- _PROVIDED DATA_:
☆ ☆ ☆ ☆ ☆

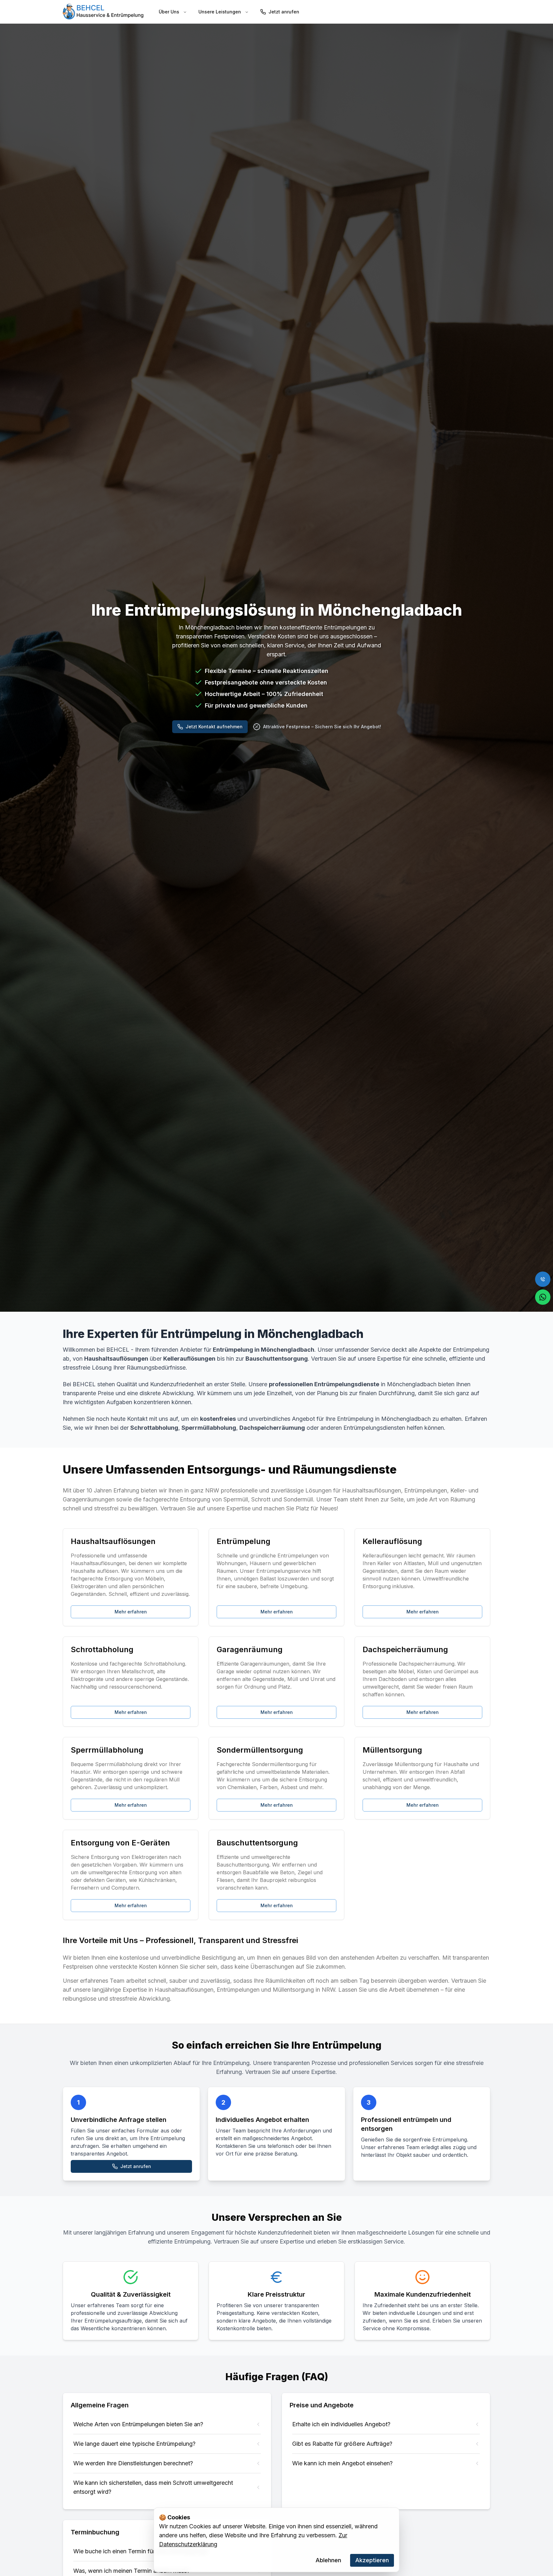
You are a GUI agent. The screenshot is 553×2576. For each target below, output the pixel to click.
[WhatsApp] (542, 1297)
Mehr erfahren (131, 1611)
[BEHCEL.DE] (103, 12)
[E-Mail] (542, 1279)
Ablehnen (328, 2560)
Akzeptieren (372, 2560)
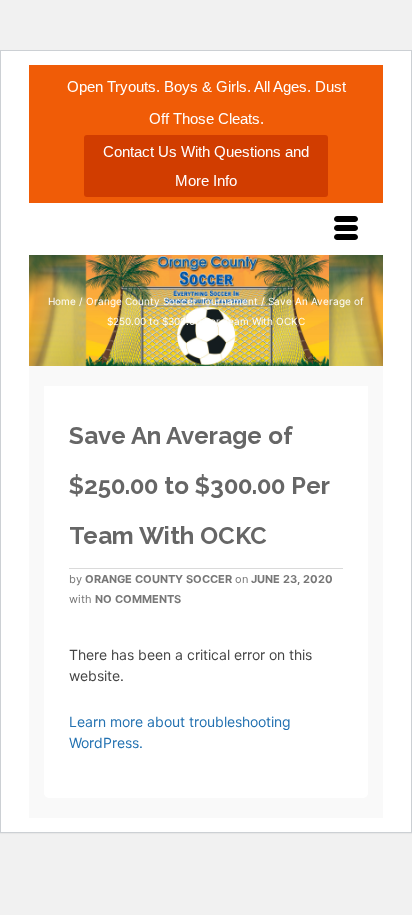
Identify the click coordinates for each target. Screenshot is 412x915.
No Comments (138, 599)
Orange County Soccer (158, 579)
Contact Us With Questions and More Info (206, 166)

☆ ☆ ☆ ☆ ☆

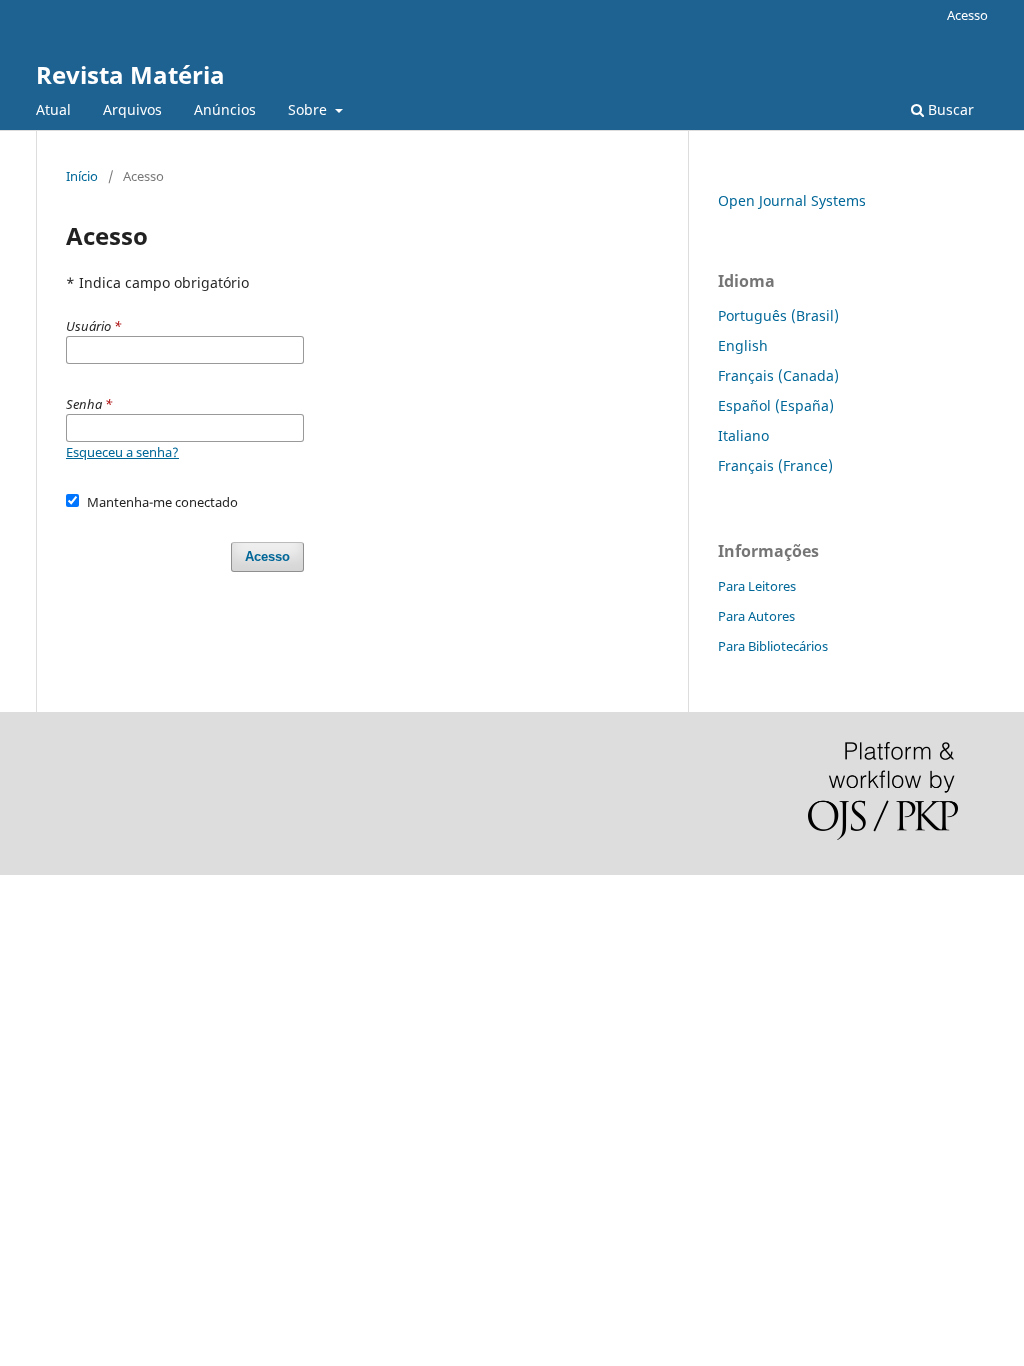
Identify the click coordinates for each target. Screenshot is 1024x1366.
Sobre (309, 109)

☆ ☆ ☆ ☆ ☆

Since the pictures are not part of the copy, please transcribe only the lines above from the one with "[E-Mail] (542, 1279)" through the one with "Contact Us With", exactly and with both ends.

[E-Mail] (542, 1279)
Ablehnen (328, 2560)
Akzeptieren (372, 2560)
Identify the click coordinates for each target. Screenshot is 412x915.
No Comments (138, 599)
Orange County Soccer (158, 579)
Contact Us With Questions and More Info (206, 166)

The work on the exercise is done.